Entonces llegó un mensaje al móvil. Amanda de nuevo... lo abrí, era un vídeo... ufff pero no un vídeo cualquiera. ¡Rayos! ¿por qué me excita tanto Amanda cuando se filma mientras se introduce la botellita de Tabasco ® por... ahí? Fue idea mía, pero no se lo decía en serio ¿y si se le abre en el interior accidentalmente? Probablemente habría vuelto de vacaciones, o se habría aburrido de su último amante atrapado en Meetic o en eDarling o en Tinder. Al final siempre volvía a mí, y yo me dejaba hacer.

Por cierto, no les he dicho mi nombre, aunque ya no importa lo que ponga en mi DNI. A partir de ahora seré Big K. Parece el nombre de un rapero o de un DJ, pero créanme, David Guetta me aburre y Kanye West cobra más de lo que merece. Lo de big se explica fácilmente: peso 120 Kg. Big K viene de Binary Killer. Es un software para jugar en Bolsa, y especular en pocos segundos con opciones a futuros. A veces he ganado dinero con él, pero me parece un procedimiento tedioso, y demasiado volátil, aunque me gusta el nombre, y por eso lo adopté para mí: Binary Killer.

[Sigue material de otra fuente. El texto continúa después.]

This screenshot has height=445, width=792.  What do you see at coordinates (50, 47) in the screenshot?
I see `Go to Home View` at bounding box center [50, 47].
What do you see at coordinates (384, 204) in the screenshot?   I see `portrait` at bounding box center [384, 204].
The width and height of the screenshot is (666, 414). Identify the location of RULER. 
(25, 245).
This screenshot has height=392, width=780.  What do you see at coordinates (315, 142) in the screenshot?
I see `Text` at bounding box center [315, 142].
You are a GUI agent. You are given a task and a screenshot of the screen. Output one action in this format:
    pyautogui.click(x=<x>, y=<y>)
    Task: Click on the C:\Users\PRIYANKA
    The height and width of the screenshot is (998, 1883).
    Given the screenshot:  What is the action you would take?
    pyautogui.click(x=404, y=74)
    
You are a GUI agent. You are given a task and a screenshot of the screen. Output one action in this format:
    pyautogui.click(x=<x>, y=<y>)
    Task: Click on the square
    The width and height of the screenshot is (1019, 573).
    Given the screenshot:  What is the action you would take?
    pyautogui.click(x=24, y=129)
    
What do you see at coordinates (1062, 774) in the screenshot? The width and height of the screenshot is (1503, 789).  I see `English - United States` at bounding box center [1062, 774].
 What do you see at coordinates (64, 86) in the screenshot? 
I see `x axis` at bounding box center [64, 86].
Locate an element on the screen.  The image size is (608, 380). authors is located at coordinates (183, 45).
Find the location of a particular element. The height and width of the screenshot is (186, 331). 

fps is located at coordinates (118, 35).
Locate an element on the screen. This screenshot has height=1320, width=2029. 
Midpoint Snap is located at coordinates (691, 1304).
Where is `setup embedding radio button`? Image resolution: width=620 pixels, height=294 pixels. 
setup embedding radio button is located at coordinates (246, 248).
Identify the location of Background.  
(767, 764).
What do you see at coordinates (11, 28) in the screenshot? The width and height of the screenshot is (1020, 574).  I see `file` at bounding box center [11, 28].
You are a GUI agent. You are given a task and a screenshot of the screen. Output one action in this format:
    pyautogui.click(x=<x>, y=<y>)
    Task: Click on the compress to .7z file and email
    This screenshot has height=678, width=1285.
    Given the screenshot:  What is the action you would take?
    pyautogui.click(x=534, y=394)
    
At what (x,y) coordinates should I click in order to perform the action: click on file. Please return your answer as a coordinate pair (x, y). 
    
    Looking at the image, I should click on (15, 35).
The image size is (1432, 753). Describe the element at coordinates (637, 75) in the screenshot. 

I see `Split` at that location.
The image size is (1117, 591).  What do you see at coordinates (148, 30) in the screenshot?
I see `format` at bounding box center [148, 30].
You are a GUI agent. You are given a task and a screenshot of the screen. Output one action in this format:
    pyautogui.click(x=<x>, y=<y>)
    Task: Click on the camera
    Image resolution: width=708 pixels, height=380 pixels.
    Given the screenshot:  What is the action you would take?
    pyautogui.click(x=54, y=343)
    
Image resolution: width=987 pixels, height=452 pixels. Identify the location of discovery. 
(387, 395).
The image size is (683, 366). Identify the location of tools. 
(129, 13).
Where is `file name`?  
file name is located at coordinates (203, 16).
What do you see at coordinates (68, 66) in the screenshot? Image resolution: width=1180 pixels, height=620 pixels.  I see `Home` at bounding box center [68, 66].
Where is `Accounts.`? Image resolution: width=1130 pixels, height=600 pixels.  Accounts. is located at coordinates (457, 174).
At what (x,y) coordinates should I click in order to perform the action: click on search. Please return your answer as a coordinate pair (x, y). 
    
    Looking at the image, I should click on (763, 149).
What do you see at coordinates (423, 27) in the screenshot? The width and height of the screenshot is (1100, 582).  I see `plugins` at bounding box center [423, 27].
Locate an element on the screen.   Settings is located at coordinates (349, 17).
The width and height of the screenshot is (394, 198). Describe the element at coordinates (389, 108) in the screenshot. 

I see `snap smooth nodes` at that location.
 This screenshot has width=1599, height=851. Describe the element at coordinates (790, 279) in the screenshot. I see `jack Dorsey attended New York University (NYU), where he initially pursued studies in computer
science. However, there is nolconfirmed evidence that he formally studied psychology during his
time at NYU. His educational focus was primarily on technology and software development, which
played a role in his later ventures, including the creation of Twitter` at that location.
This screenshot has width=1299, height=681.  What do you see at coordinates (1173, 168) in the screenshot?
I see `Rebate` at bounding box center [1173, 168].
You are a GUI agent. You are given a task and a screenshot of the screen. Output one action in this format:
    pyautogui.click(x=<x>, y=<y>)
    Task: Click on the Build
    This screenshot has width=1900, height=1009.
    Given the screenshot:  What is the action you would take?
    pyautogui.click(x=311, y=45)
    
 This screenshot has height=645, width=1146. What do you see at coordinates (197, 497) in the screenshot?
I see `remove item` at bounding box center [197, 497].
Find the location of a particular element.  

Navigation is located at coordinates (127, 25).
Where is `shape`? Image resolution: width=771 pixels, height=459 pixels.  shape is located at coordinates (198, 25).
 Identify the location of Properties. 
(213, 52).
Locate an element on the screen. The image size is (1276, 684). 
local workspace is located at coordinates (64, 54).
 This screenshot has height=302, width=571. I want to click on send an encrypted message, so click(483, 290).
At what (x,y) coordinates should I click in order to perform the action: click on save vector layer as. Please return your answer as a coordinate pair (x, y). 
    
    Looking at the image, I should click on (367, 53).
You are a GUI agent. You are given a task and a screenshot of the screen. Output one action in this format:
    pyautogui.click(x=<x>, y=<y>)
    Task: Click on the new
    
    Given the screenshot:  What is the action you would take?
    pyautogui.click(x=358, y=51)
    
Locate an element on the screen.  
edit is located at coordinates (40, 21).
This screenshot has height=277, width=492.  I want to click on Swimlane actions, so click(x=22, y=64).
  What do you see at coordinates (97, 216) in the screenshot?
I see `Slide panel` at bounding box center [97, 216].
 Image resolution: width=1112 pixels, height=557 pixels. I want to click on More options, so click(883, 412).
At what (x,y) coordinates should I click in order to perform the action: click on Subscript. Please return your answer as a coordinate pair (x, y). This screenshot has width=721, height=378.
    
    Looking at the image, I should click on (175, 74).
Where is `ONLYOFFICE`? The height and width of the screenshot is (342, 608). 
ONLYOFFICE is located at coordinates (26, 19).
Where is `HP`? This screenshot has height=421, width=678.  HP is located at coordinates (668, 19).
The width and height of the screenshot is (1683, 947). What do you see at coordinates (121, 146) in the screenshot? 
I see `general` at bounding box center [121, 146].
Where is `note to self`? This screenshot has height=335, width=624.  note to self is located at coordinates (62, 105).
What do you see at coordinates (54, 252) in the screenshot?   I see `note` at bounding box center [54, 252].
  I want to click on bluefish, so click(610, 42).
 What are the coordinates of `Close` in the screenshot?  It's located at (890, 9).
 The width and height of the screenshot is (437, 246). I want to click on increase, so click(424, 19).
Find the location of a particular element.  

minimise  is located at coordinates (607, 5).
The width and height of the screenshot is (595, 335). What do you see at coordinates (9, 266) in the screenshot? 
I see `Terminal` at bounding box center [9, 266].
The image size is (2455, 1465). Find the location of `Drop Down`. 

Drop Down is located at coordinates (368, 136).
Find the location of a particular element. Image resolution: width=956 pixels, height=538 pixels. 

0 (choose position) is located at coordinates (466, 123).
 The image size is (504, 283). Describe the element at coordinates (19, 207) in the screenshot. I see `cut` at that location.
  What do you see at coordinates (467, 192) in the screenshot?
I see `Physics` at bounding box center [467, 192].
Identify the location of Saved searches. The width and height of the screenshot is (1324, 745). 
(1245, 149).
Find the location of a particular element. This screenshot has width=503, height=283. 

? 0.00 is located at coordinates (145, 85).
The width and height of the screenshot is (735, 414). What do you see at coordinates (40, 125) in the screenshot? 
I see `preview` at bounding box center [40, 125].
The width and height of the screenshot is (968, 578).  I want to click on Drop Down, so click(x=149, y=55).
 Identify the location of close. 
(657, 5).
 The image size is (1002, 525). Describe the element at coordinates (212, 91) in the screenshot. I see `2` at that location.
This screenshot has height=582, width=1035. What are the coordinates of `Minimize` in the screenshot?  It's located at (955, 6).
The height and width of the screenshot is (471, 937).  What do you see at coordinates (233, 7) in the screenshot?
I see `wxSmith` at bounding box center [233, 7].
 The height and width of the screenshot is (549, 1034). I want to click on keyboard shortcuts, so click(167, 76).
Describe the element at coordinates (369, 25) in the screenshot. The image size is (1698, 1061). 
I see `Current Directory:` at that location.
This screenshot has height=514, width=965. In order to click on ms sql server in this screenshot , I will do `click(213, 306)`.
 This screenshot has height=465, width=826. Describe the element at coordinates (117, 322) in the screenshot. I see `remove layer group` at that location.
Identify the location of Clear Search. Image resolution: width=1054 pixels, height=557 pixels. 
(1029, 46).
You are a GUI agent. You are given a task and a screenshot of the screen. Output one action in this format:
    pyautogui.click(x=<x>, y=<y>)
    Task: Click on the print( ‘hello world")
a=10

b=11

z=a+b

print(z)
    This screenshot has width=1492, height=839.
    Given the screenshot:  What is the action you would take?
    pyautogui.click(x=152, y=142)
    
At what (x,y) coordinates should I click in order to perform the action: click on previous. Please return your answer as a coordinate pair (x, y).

Jamás me sentí tan ilusionado. Tabula rasa, que en latín significa «borrón y cuenta nueva». Más o menos. Ahí radica mi peligro: no soy un asesino cualquiera; soy un asesino culto. Estudié Filosofía en la universidad, he devorado bibliotecas e incendiado mis retinas en cines y videoclubs (cuando existían los videoclubs y cuando se podía ir al cine sin mascarilla y sin miedo a contraer un virus). Y sí; sé latín. Literalmente, al igual que Boris Johnson, Primer Ministro del Reino Unido y exalcalde de Londres (no me lo invento, pueden comprobarlo, el tipo habla latín) pero mi prudencia habría de conducirme al anonimato y al éxito, lo que me recuerda una cita de Ovidio:

Bene qui latuit, bene vixit

(«El que vive bien, vive inadvertido»)

Pero nunca me convertiría en un asesino en serie, qué vulgaridad ¡Esa gente está desequilibrada!. Muchos se enriquecen mutilando lentamente a miles de familias condenadas a sobrevivir con salarios miserables, y ostentan cargos públicos remunerados y reciben parabienes de los gobernantes.... pero ¡Basta! ¡Hemos dicho que nada de ideología!

Mi primer paso sería imprimir un arma, pero como había decidido ser autosuficiente, después de leer varios manuales de emprendedores, y ver en streaming alguna conferencia de la London School of Economics supe que mi primer crimen habría de cometerlo con mis propias manos, e invertir los emolumentos que me reportara en la adquisición de una pistola de fabricación cerámica, indetectable en los aeropuertos, con silenciador y proyectiles ensamblables. Así dispondría de dos armas, y mi pequeño arsenal comenzaría a crecer gracias a la tecnología. Obtuve los diseños en Internet, sin necesidad de bucear en la Deep Web, y me puse manos a la obra. Me sentí un artesano del crimen.

Y por cierto, aquella remota mañana realmente no había llorado sangre, solo me había cortado al afeitarme, y el escozor hizo que mis lacrimales actuaran y que ambos fluidos compartieran su trayectoria hacia la espuma del lavabo. Pero la flor roja resultante fue una señal, quizá la más importante de mi vida. Bendita amapola que despertó mi conciencia y que me hizo pensar:

«Matar por dinero... ¿Hay acaso algún oficio más noble y más antiguo?»